Mais la lucidité de Jérémie est là, courageuse, actuelle, exigeante, lucidité de Dieu qui a des conséquences politiques (j'entends ce mot non pas au sens de la politique nationale ou internationale, mais au sens des choix d'organisations et d'institutions qui viennent après que la Parole de Dieu se soit fait entendre à l'intérieur de l'Église). C'est-à-dire qu'elle bouscule les mentalités et les habitudes. À telle enseigne, je cite Jérémie 20, 9, cette plainte de Jérémie qui s'adresse à Dieu en disant: "quand bien même je voudrais me taire parce que je souffre trop ici d'être ton porte-parole, ta Parole ne peut être contenue. Je ne peux pas la retenir, je suis obligé de la transmettre". Cette lucidité provoque un mouvement incontenable, on dirait plus facilement incontournable, par lequel il y a des choses qui ont besoin d'être purifiées et d'autres qui ont besoin d'être vérifiées.

Combien ça coûte?
C'est par rapport au message de Jérémie. Le message de Jérémie est un message à rebrousse-poil. C'est tout à fait étrange parce que c'est très proche déjà du message de Jésus. Dans Jérusalem et hors de Jérusalem, Jérémie proclame - "capitulez devant l'armée de Babylone et vous aurez la vie sauve. La volonté de Dieu, c'est que vous capituliez". Et Jérémie passe pour un traître. Nabuchodonosor est agent de Dieu pour l'ordre du monde. Qu'est-ce que c'est que ce païen qui vient, comme ça, au milieu de nous, comme l'agent de Dieu? Il n'est même pas juif, il n'est même pas croyant, il n'est même pas du temple! L'Israël déjà déporté à Babylone est le véritable Israël, dit Jérémie. Et l'Israël encore à Jérusalem est un Israël déjà mort! Comment la population de Jérusalem peut-elle entendre un message pareil sans flanquer Jérémie en prison?

Et puis vous avez la manif du joug dans les rues. Ainsi Jérémie n'a pas peur de poser des actes dérangeants, des actes qui attirent sur lui humiliation et quolibets. Voici où le bât blesse quand nous voulons écouter la parole de Jérémie. Jérémie est comme Jésus car tous deux répondent à côté des questions que le peuple de Dieu est en train de se poser.
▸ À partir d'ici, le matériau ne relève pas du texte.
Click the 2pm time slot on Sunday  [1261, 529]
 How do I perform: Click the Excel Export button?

Alors, je pose moi la question: qui est-ce qui marche à côté de ses pompes, pour parler familièrement? Est-ce que c'est Jésus? Est-ce que c'est Jérémie? Ou est-ce que c'est l'Israël du temps de Jésus? Ou est-ce que c'est l'Israël du temps de Jérémie?
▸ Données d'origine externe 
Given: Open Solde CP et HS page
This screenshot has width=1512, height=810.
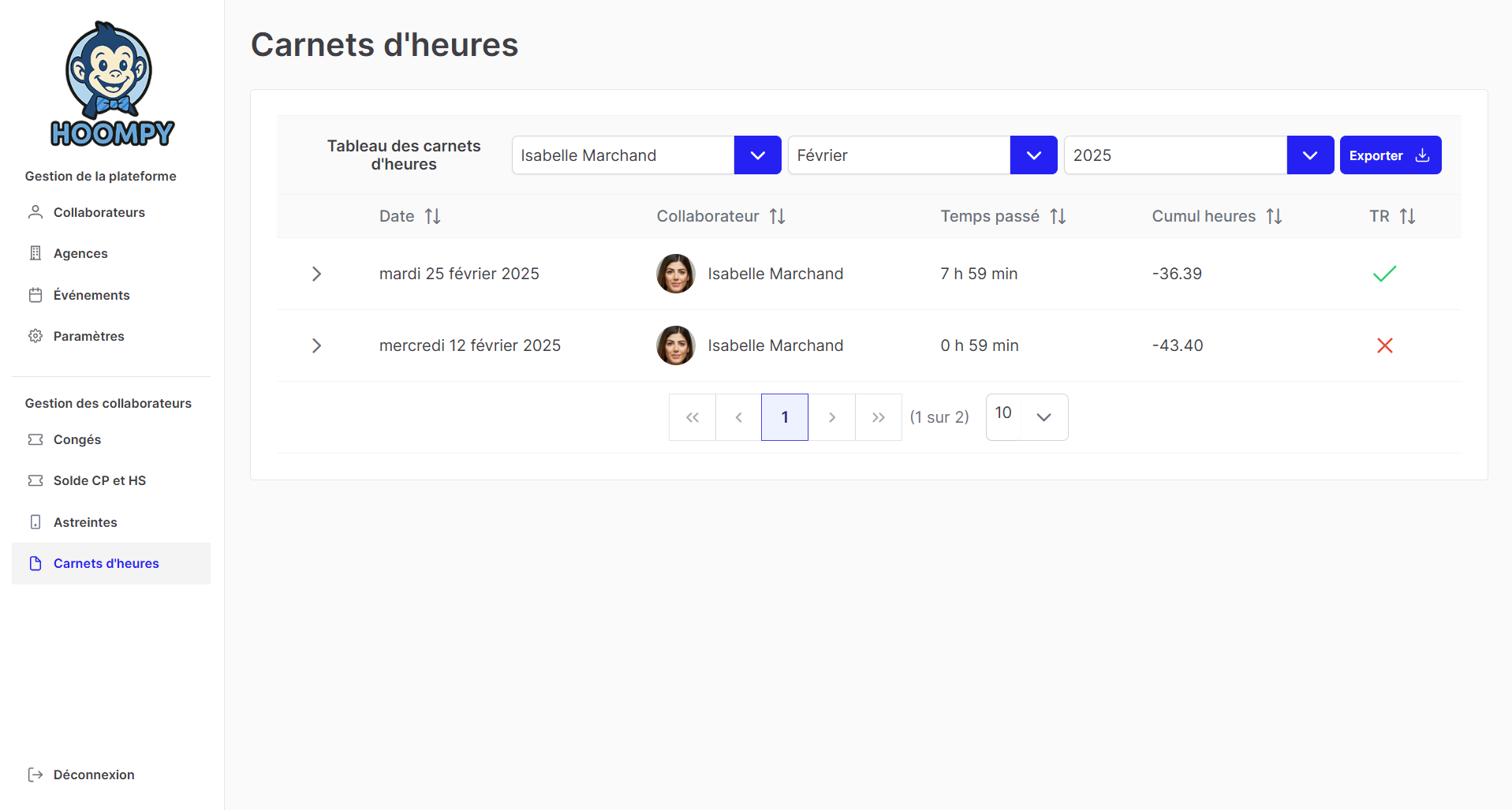Looking at the screenshot, I should click(x=99, y=480).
Et bien évidemment, dans l'optique de la foi, nous allons répondre que c'est le peuple de Dieu qui marche à côté de ses pompes et que, quand Jésus répond à côté ou que Jérémie parait répondre à côté ou donner un message décalé, c'est en fait la vraie Parole de Dieu qui vient. Mais alors, attention!

Première question qui vient: quelle est l'écoute que vous allez prêter à la Parole de Dieu aujourd'hui? Est-ce que c'est Dieu qui sera à côté de ses pompes dans vos esprits? Ou est-ce que vous vous demandez si vous ne l'êtes pas, vous?

Qu'est-ce qui doit changer maintenant à Guebwiller? Et qu'est-ce qui doit être maintenu maintenant à Guebwiller? Est-ce que vous allez vivre cette journée pour des conclusions velléitaires et sans suite? Est-ce que vous allez laisser surgir l'exigeante prédication du Christ et laisser le Christ vous conduire jusqu'où vous n'osez pas encore aller?

Et j'ouvre alors ici sur une perspective plus large parce que le travail de votre paroisse s'inscrit dans un travail beaucoup plus ample provoqué par l'Église Réformée de France et l'Église Réformée d'Alsace et de Lorraine, la perspective des signes.

Est-ce que l'Église de Guebwiller est signe de Dieu dans cette cité? Les signes de Dieu ne sont pas pour nous, ils sont pour le monde qui est là dehors, de l'autre côté de la porte. Ce sont les signes de Dieu, ce ne sont pas les signes des protestants de Guebwiller, ce ne sont que les signes que Dieu vous fait porter, quoiqu'il vous en coûte, pour que le monde croie au pardon et à l'amour de Dieu.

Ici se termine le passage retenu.